聴衆を置いてきぼりにしない“わかりやすさ”を重んじた“いまの新しい音楽”を求めて

 マハン・エスファハニとファジル・サイ。前者はイランからアメリカに移住した後、古楽の本場イギリスで彗星のごとくデビューを飾り、現在は名門ウィグモア・ホールでバッハ鍵盤音楽全曲演奏シリーズ(完結まで数年かかる)を継続中のチェンバロ奏者。後者はトルコに生まれドイツで学んだ後、《春の祭典》多重録音で衝撃的なCDデビューを果たし、日本でもおなじみの存在となった人気ピアニスト。両者のあいだには、中近東出身ということ、鍵盤楽器奏者ということ、そしてバッハを得意とすること、くらいしか共通点が見出だせないかもしれない。

 偶然にも、ふたりは今シーズンすみだトリフォニーホールで演奏会を開催することになり、それぞれが相次いで制作発表記者会見を開催した(エスファハニはスカイプによる参加)。その時、彼らと直接話してみて強く感じたのは、エスファハニもサイも既成概念に捕らわれない自由な発想の持ち主であること、そして“いまの新しい音楽”を伝えるために、ある種の“わかりやすさ”を重んじているという点だ。

 まず、12月10日のチェンバロ・リサイタルで、スティーヴ・ライヒ初期の名作《ピアノ・フェイズ》チェンバロ版を演奏するエスファハニ。もともとピアノのために書かれた《ピアノ・フェイズ》は、マリンバ用に編曲された《マリンバ・フェイズ》という変種も存在するが、これをチェンバロで演奏しようと思い立ち、ライヒ本人から正式な許諾を得たのはエスファハニが最初である。そこで「なぜ、チェンバロで演奏するのか?」と単刀直入に訊ねてみると、「なぜチェンバロで演奏してはいけないのか?」と予想外の答えを返してきたので驚いた。彼の主張はこうだ。この曲で、2台のピアノが同一音型をユニゾンでループ演奏し、少しずつユニゾンをズラしていくと、ピアノの波形が倍音の重なりやその他の影響によって濁ってしまう。ところが、2台のチェンバロで弾いた場合、ピアノに比べて音色がクリアなため、チェンバロの波形が濁らず、きれいなサイン波を描くことが出来る。その結果、ライヒ特有のズレの技法(いわゆるフェイズ・シフティング)がはっきり聴こえるようになるというのだ。なるほど、フェイズ・シフティングは単なる“カオス”でも“トランス”でもない。そこに存在する固有の“音楽の美”(ミニマルなカノンと言い換えてもいい)を、彼は一点の曇りもなく伝えようとしているのだ。

課題と演習:
**A)** 原文抜粋から、「マハン・エスファハニとファジ」で始まり「が見出だせないかもしれない。」まで続く部分を書き写すこと。
**B)** 原文抜粋の「マハン・エスファハニとファジル・サイ。」で始まる段落を、主な事実を残したまま箇条書きに書き直してください。
ここからの行は、本文とは別の出典から取られたものだ。

提供データ:
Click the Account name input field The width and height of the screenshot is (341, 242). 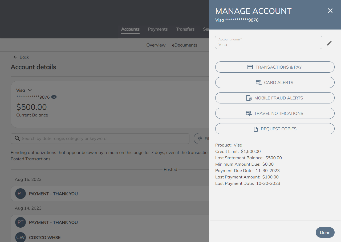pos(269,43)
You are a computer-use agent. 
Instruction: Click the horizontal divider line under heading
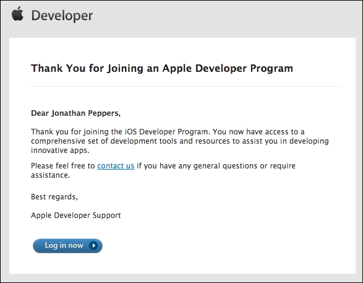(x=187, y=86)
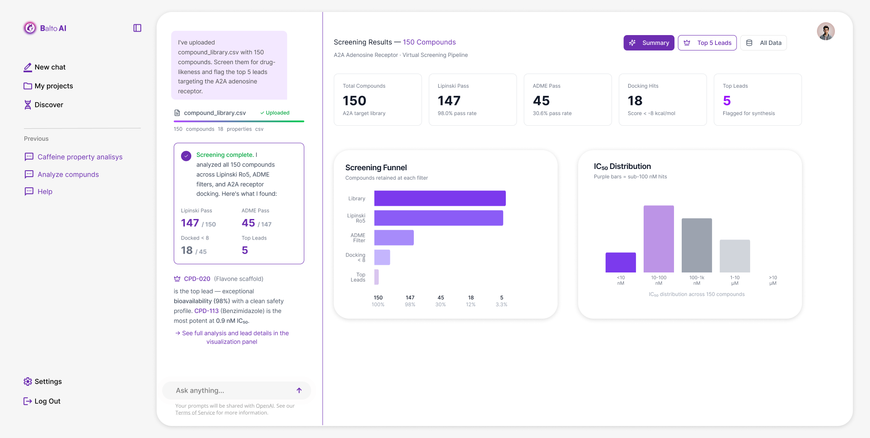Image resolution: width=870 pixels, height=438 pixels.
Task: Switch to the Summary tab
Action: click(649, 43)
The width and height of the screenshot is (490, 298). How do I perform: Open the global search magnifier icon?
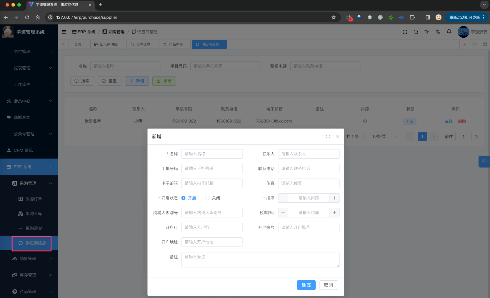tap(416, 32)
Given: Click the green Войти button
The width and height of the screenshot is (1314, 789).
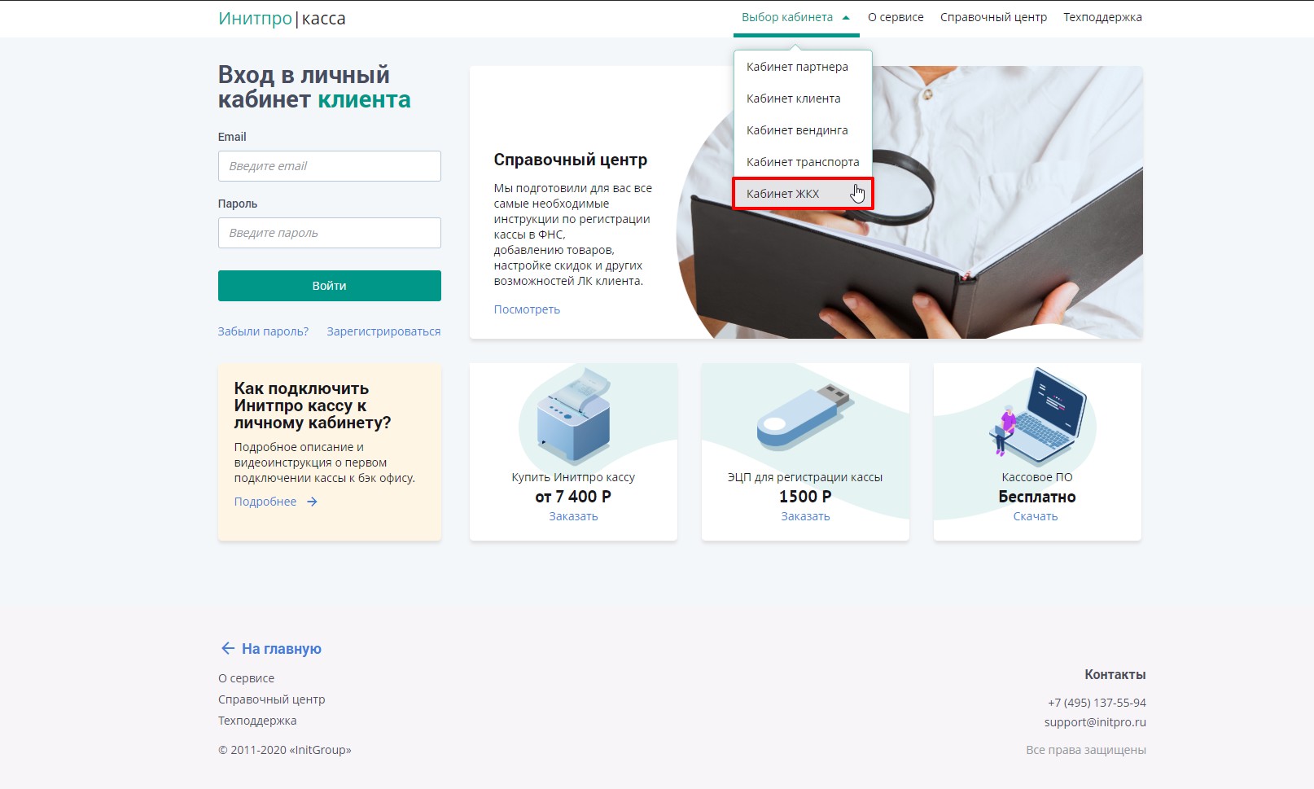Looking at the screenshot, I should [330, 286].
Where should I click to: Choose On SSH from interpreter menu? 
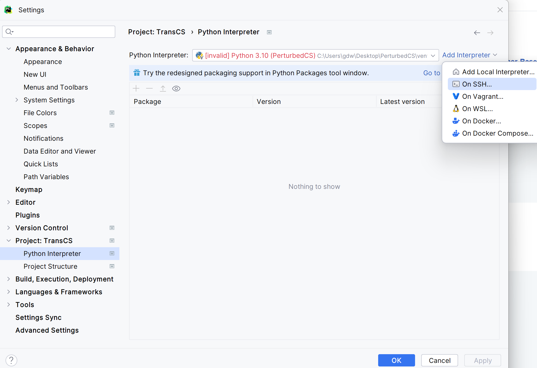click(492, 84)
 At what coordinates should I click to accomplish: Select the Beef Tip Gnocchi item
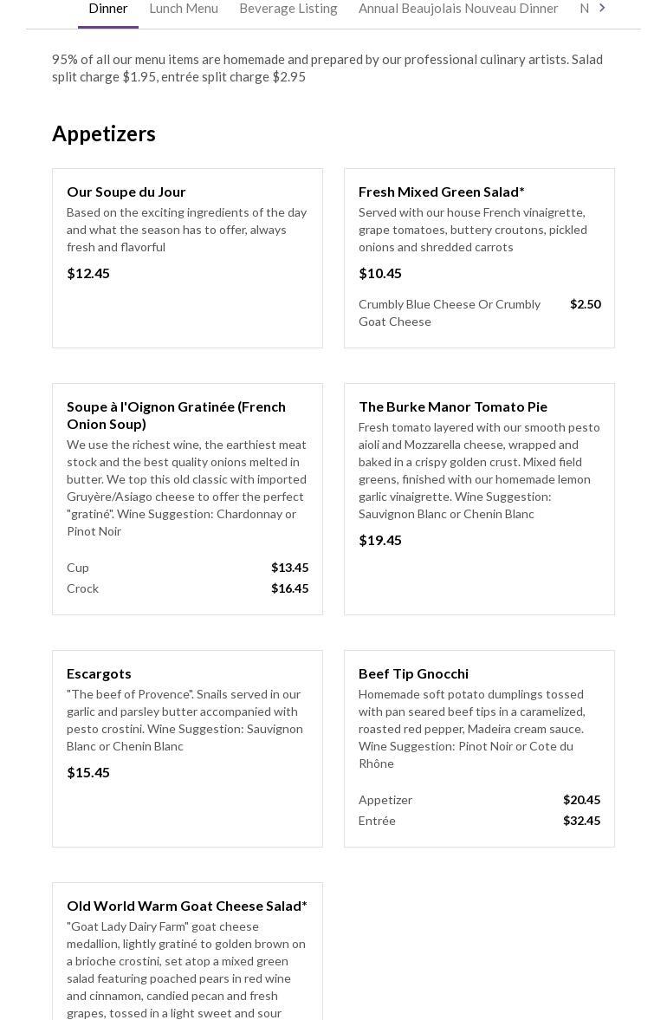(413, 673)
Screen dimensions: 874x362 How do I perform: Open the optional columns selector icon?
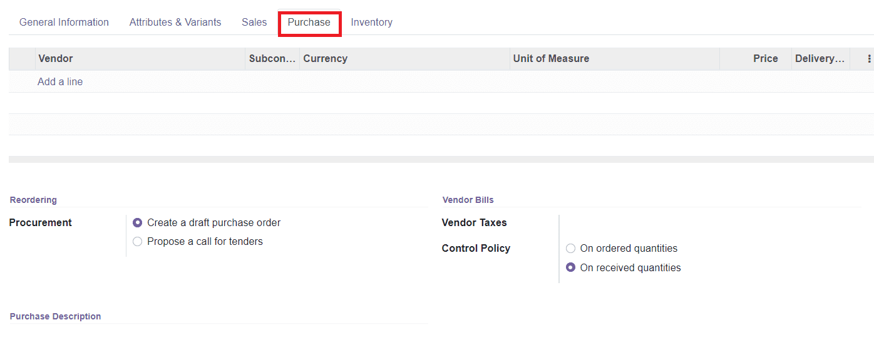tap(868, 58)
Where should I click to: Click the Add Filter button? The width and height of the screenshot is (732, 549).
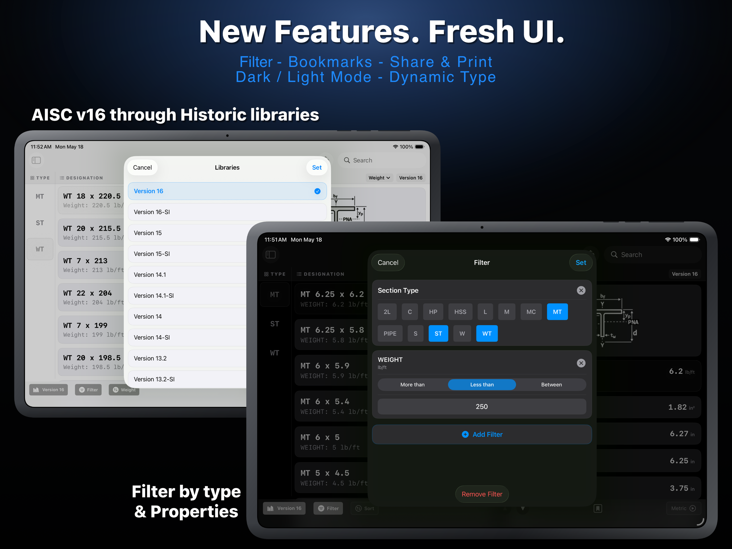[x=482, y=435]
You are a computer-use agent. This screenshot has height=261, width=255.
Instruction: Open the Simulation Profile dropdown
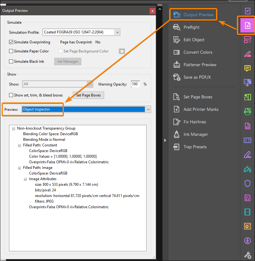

記述解答:
**A)**
マハン・エスファハニとファジル・サイ。前者はイランからアメリカに移住した後、古楽の本場イギリスで彗星のごとくデビューを飾り、現在は名門ウィグモア・ホールでバッハ鍵盤音楽全曲演奏シリーズ(完結まで数年かかる)を継続中のチェンバロ奏者。後者はトルコに生まれドイツで学んだ後、《春の祭典》多重録音で衝撃的なCDデビューを果たし、日本でもおなじみの存在となった人気ピアニスト。両者のあいだには、中近東出身ということ、鍵盤楽器奏者ということ、そしてバッハを得意とすること、くらいしか共通点が見出だせないかもしれない。

**B)**
- マハン・エスファハニ:チェンバロ奏者。イランからアメリカに移住した後、イギリスでデビューした。現在はウィグモア・ホールでバッハ鍵盤音楽全曲演奏シリーズを継続中で、完結まで数年かかる。
- ファジル・サイ:ピアニスト。トルコに生まれ、ドイツで学んだ。《春の祭典》の多重録音でCDデビューし、日本でもおなじみの存在となった。
- 両者の共通点:中近東出身であること、鍵盤楽器奏者であること、バッハを得意とすること。